About the position
Spotter is a company that supports YouTube creators by providing them with the necessary resources to grow their businesses. They offer creator-friendly growth capital, allowing creators to reinvest in their content and have control over their catalogs and future earnings. In addition to funding, Spotter provides creators with data insights to optimize their content performance. The company has already invested a significant amount of capital in YouTube creators and has a large licensed content library. They are currently seeking a Data Engineer with experience in scalable data pipelines, big data technologies, and cloud services to join their team in Los Angeles.
Responsibilities
- Develop and maintain scalable data pipelines, including ETL pipelines, data quality assurance steps, creating derived datasets, and working on analytics ready datasets.
- Troubleshoot issues with data pipelines and work directly with internal data consumers.
- Automate pipeline runs with scheduling and orchestration tools.
- Work with large scale datasets and use various external APIs to enhance data.
- Setup database tables for analytics users to consume the collected data.
- Work with big data technologies to improve data availability and quality in the cloud.
- Mentor more junior members of the team.
- Have a Bachelor's degree in Computer Science or Computer Information Systems.
- Have 5+ years of software engineering experience and 3+ years of data engineering experience with Apache Spark or Apache Flink.
- Have 3+ years of experience running software and services in the cloud.
- Proficiency in working with DataFrame APIs (Pandas and Spark) for parallel and single node processing.
- Proficiency using advanced languages and techniques with Python, Scala, etc., and modern data optimized file formats.
- Proficiency with SQL on RDBMS and data warehouse solutions.

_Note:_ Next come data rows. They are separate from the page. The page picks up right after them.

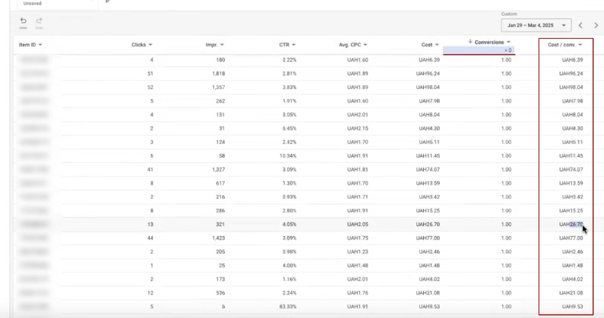This screenshot has height=318, width=604.
Task: Expand Avg. CPC column options
Action: pos(365,45)
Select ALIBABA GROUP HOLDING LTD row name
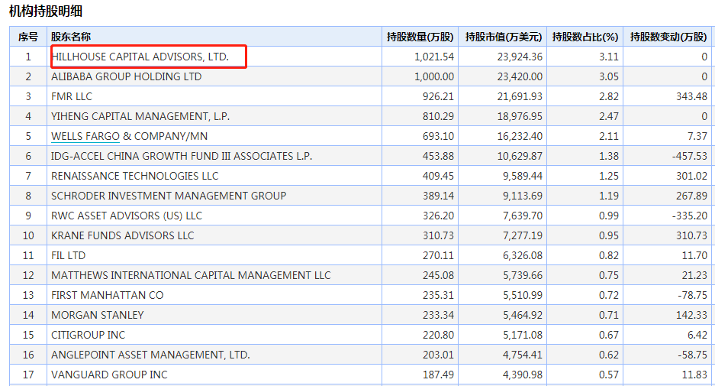 click(126, 76)
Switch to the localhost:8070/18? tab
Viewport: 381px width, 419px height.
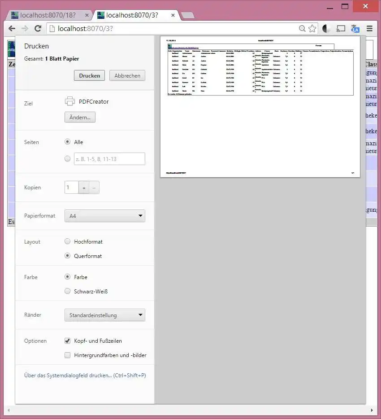[x=48, y=15]
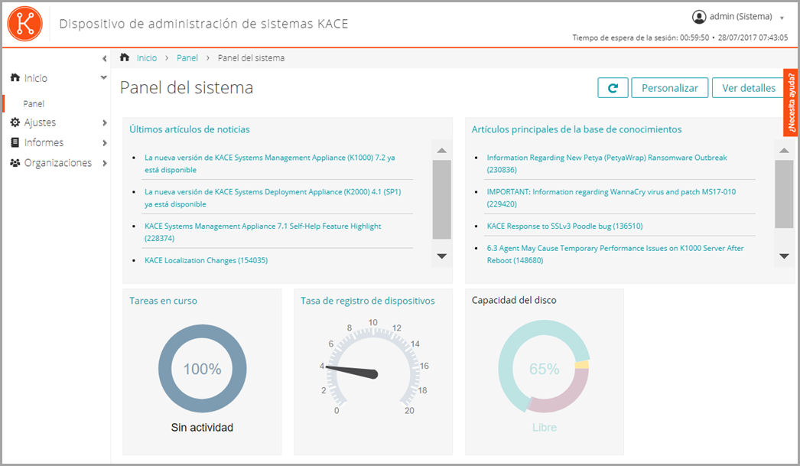Image resolution: width=800 pixels, height=466 pixels.
Task: Click the KACE logo icon
Action: (x=24, y=24)
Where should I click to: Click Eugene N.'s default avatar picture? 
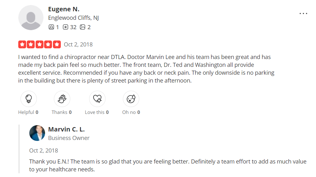click(x=31, y=18)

- Additional valued skills include experience with YouTube APIs, data acquisition from external APIs at large scale, Data-Lake technologies, AWS Glue metastore, Data-Mesh approaches, and data cataloging, data lineage, and data governance tools and approaches.
Requirements
- Bachelor's degree, preferably in Computer Science or Computer Information Systems
- 5+ years of software engineering experience
- 3+ years of data engineering experience with Apache Spark or Apache Flink
- 3+ years of experience running software and services in the cloud
- Proficiency in working with DataFrame APIs (Pandas and Spark) for parallel and single node processing
- Proficiency using advanced languages and techniques with Python, Scala, etc. with modern data optimized file formats such as Parquet and Avro
- Proficiency with SQL on RDBMS and data warehouse solutions like Redshift
- Experience with YouTube APIs
- Experience with data acquisition from external APIs at large scale / in parallel processing
- Experience with Data-Lake technologies
- Experience with AWS Glue metastore
- Experience with Data-Mesh approaches
- Experience with data cataloging, data lineage, and data governance tools and approaches
Benefits
- Medical insurance covered up to 100%
- Dental & vision insurance
- 401(k) matching
- Stock options
- Autonomy and upward mobility
- Diverse, equitable, and inclusive culture, where your voice matters.